◆ **Text shown**
Reflecting on the Georgia Tech Object-Oriented Ontology Symposium, one of the moments that I’m less than pleased with was an exchange with one of the members of the audience who was defending the analysis and critique of ideology. If I’m bothered by this exchange it’s because I cut the participant off mid-sentence without allowing him to fully articulate his point. This was rather rude on my part and for that I apologize.
So what was at issue in this discussion? In my paper, “Being is Flat”, one of the key points I sought to make is that social and political thought has focused entirely too much on content, fetishistically revolving around beliefs, ideologies, signs, narratives, and discourses found in groups. My thesis is that if social and political analysis focuses on ideologies, narratives, signs, signifiers, discourses, beliefs, etc., in its analysis of why social formations are organized as they are, it is doomed to go astray. Following Latour, I thus propose that the concept of society should be replaced by that of collectives. A society is composed entirely of humans, human relations, and human phenomena such as discourses, narratives, and ideologies. A collective, by contrast, includes all of these things when it is a collective involving humans, but also includes nonhuman objects like technologies, resources, roads, cane toads, bacteria, etc., etc., etc. The concept of society should be abandoned, I believe, in favor of the concept of collectives. And if this is the case, then there is no such thing as human relations that do not also include all sorts of nonhuman actors. Moreover, these nonhuman actors are not simply passive resources that people use as tools (a form of overmining with respect to objects), but rather introduce all sorts of differences that deeply influence what sorts of associations between humans come to exist.
Latour underlines this point nicely in Reassembling the Social. Latour writes:
Between a car driver that slows down near a school because she has seen the ’30 MPH’ yellow sign and a car driver that slows down because he wants to protect the suspension of his car threatened by the bump of a ‘speed trap’, is the difference big or small? Big, since the obedience of the first has gone through morality, symbols, signs posts, yellow paint, while the other has passed through the same list to which has been added a carefully designed concrete slab. (77)
Latour tirelessly emphasizes that mechanisms of organization that pass through morality, symbols, and signs are incredibly weak and are very difficult to maintain. To be sure, they make their contributions, yet it is odd that entire schools of social and political thought seem to attribute these actants or objects an iron clad omnipotence and place their eggs in the basket of producing social change through a critique of this order of “morality” and signs. By contrast, the speed bump out there in the world is a real physical constraint. As Latour emphasize, the speed bump is an actant or object entangled with semiotic actants, but it is far from being a mere vehicle or carrier of these actants. Your car slows down whether you like it or not when you pass over that speed bump.

◆ **Information provided**
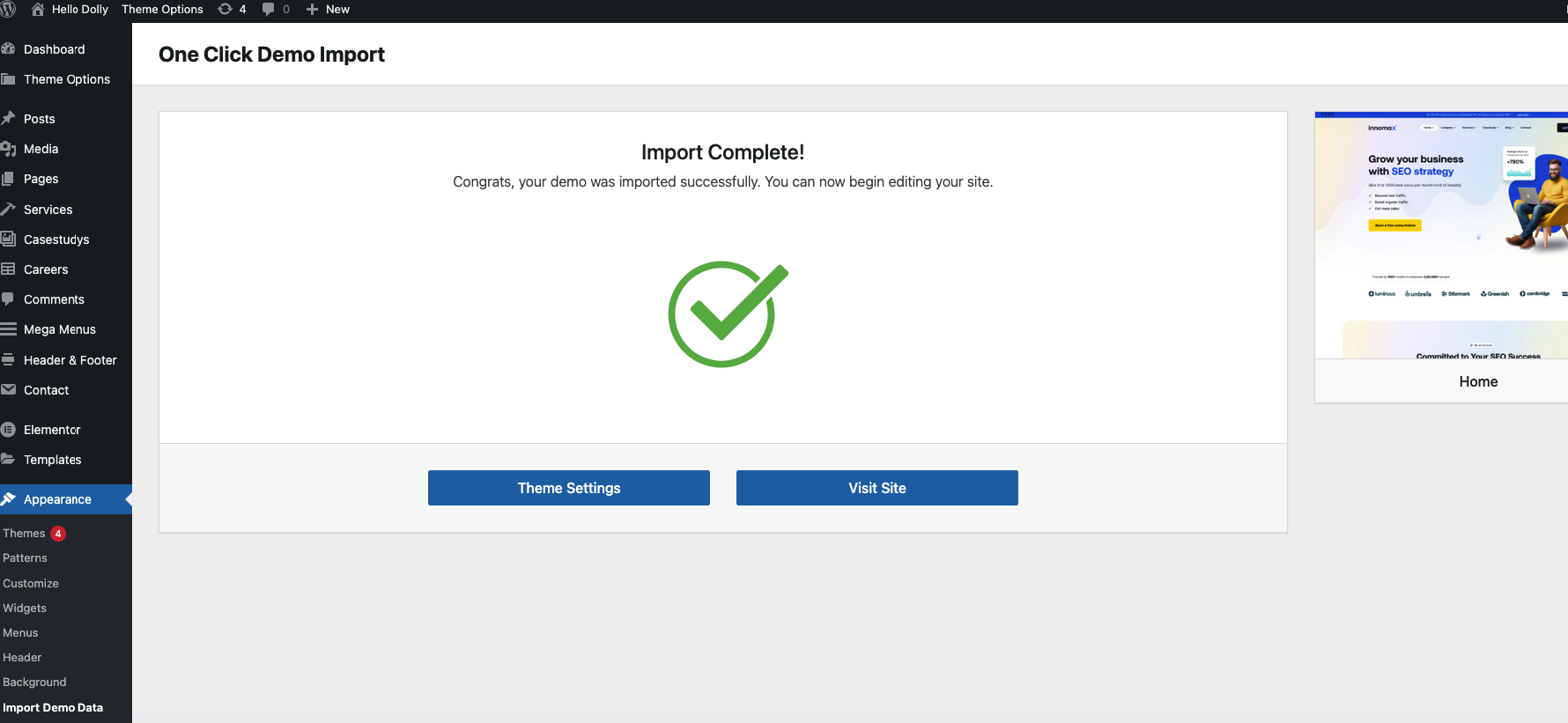Click the Elementor icon in sidebar

[x=9, y=430]
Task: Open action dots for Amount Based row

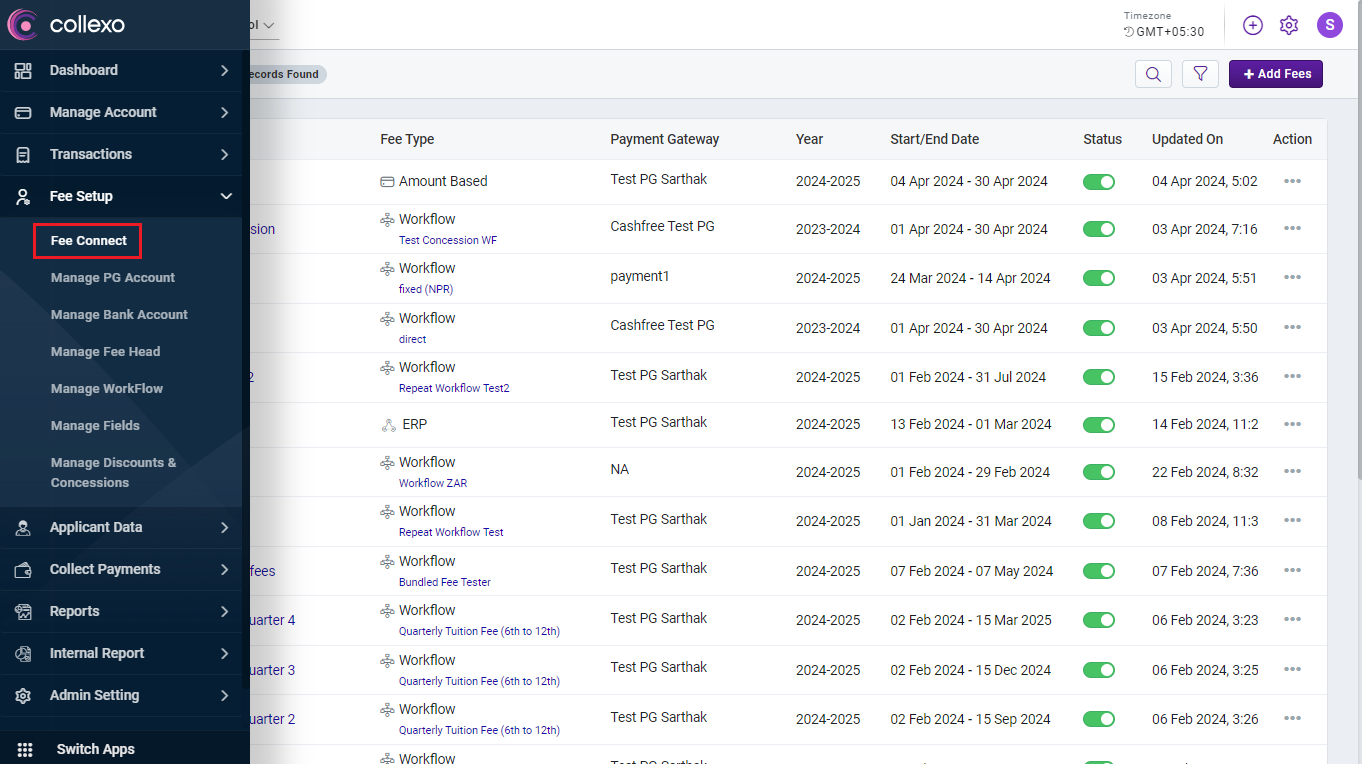Action: click(1292, 181)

◆ **Problem to solve**
In the text above on the Object-Oriented Ontology Symposium, which concept does the author propose should replace the concept of society?

◆ **Response below**
The concept of collectives.